Excerpted passage
'''
3-T MR BrainPET scanner makes MR-PET possible
A prototype of a new bi-modal scanner has been installed in the Institute of Neuroscience and Medicine, in Jülich, Germany. The scanner combines MRI and PET for brain studies.
The PET detector is located within the bore of the MRI scanner, which makes simultaneous measurements possible. The MR component consists of a commercially available 3-T MRI scanner, whereas the PET detector BrainPET is a new development. The read-out electronics of the PET are based on avalanche photodiodes (APDs) that can be applied in the magnetic field. The inner diameter of the PET ring, consisting of 12 cassettes, is 36cms, so that an MRI head coil can be inserted into the ring.
The first tests were conducted to analyse count rate behaviour and resolution. To assess the image quality of simultaneous MR-PET, phantom studies were performed. The image resolution in the centre was between 2.1 and 2.5m mm in x, y and z directions. First MR-PET studies showed no visible artefacts from the MR image and FDG-images provided high-resolution delineation of the cortex.
'''
Supplied material
'''
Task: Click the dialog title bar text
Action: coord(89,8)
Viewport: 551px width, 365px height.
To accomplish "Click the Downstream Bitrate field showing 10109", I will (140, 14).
'''
Set of tasks
A. Summarize the BrainPET passage in two sentences.
B. Based on the BrainPET passage, mark each statement yes or no and quote the words that decide it: (i) The PET detector is a commercially available unit. (ii) The PET ring has an inner diameter of 36 cm. (iii) The first MR-PET studies showed visible artifacts from the MR image.
Use only the BrainPET passage as your source.

Results in order
A. A prototype scanner that combines MRI and PET for brain studies has been installed in Jülich, Germany, with the new BrainPET detector placed within the bore of a commercial 3-T MRI scanner so that simultaneous measurements are possible. First tests looked at count rate behavior, resolution and image quality, and the first MR-PET studies showed no visible artifacts from the MR image and high-resolution delineation of the cortex in FDG images.

B.
(i) No: "whereas the PET detector BrainPET is a new development"
(ii) Yes: "The inner diameter of the PET ring, consisting of 12 cassettes, is 36cms"
(iii) No: "First MR-PET studies showed no visible artefacts from the MR image"